VMWare issues

Start of Observed Problem

So today I noticed my Symantec server having some issues. I issued a reboot command due to it not being a critical production server. About 20 minutes later, I realized it wasn’t back up yet and wasn’t responding to pings. So I log into my vSphere client and see that the VMWare Host seems to be acting up.

Initial Analysis

Notice how the virtual machines along the left are all gray? They should have different icons to indicate whether they are powered on or off. Also earlier, the CPU usage & Memory Usage didn’t have a Capacity amount and the General box wasn’t filled in.

Here, you can see at 10am today my network usage shot up to well above average for during the day. No backups are going at the moment. There is no scheduled task that would be causing this and no servers that are presently running are experiencing any issues.

Further Analysis

Strangely, the vSphere client started responding again. I went into the performance tab for the host and found the read-rate for the Lefthand iSCSI was about the same rate as the MRTG graph showed above. I started going through each server and observing their read rates. Each server was low until I hit my Exchange server. The Exchange server had the same high rates (but extremely low latency).
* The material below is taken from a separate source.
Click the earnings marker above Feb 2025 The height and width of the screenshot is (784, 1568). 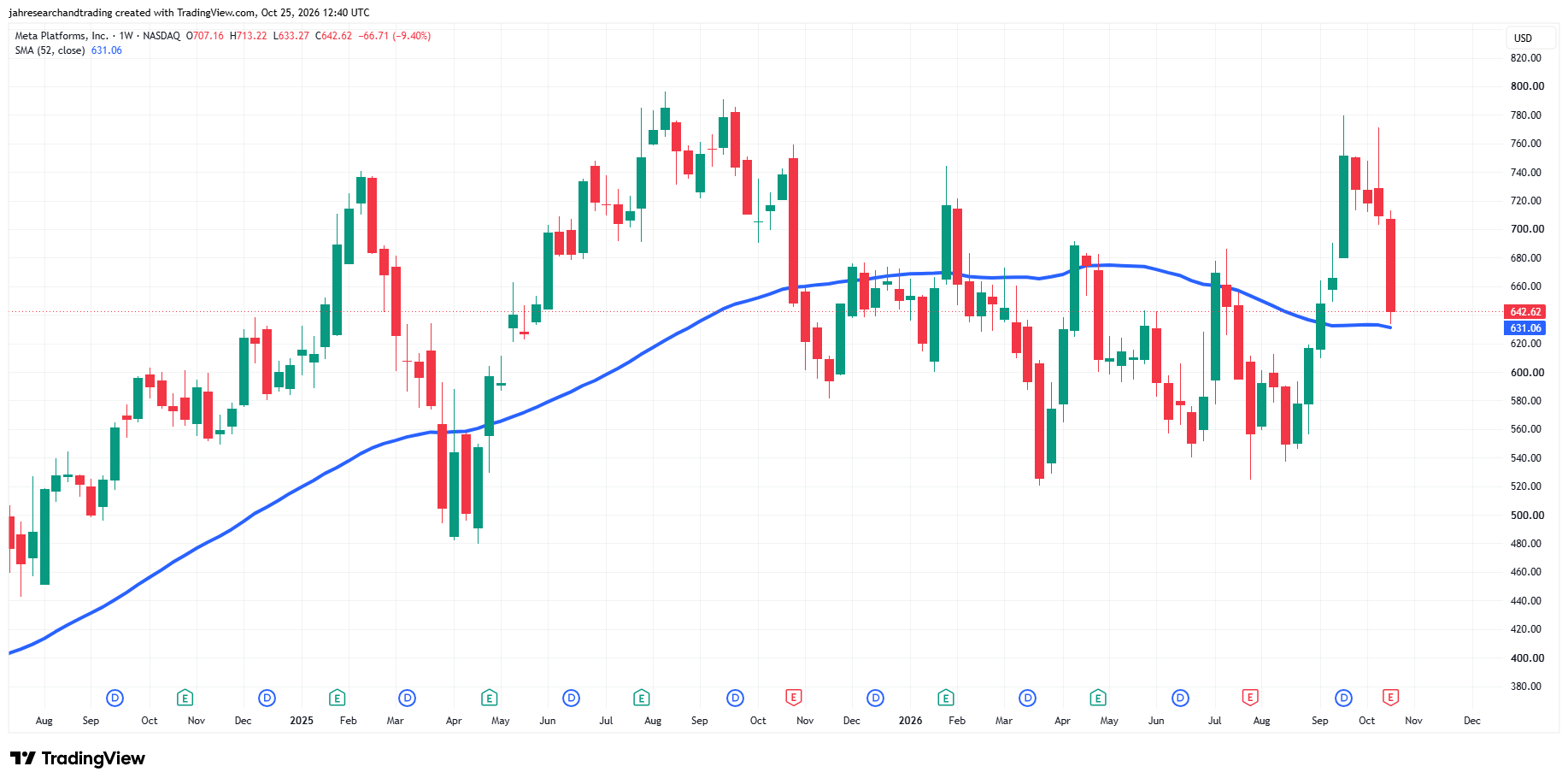(337, 698)
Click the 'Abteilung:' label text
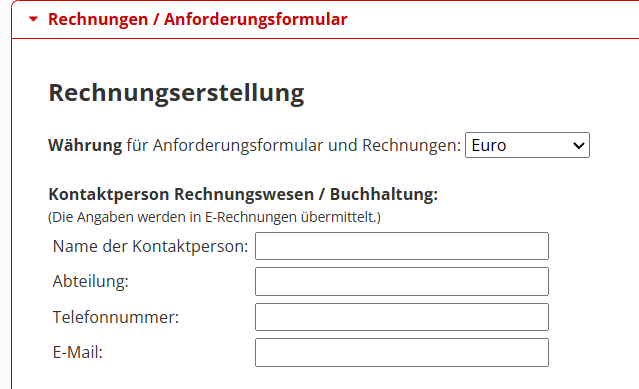This screenshot has width=639, height=389. click(90, 281)
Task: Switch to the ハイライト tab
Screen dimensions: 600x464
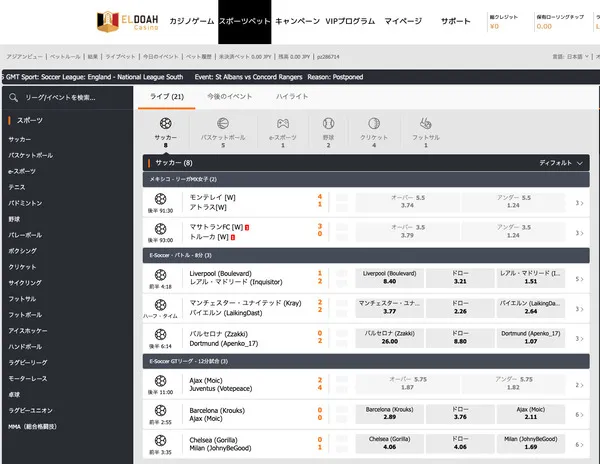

I remoted into the Exchange server and opened performance monitor. I observed high read rates that matched the high read rates that vSphere indicated and matched the graph MRTG produced. Then the read rates dropped and everything started responding. There is nothing in the event viewer to indicate a backup, defrag, or virus scan was occurring at the time I noticed the high read rates. Processor usage was low at the same time.

Conclusion

I started this blog entry to chronicle my troubleshooting and what I found was the cause of the problem and how I fixed it. Unfortunately, I can’t do either of those goals. At the moment, I am stuck and have no clues as far as what was causing the high read rates.

My vSphere client has started responding correctly and my Symantec server has successfully powered on and booted.

I wish I could come up with a definitive solution to what caused the problem and what I did to fix the problem. Maybe with some more observations I can figure it out and update the entry with my results.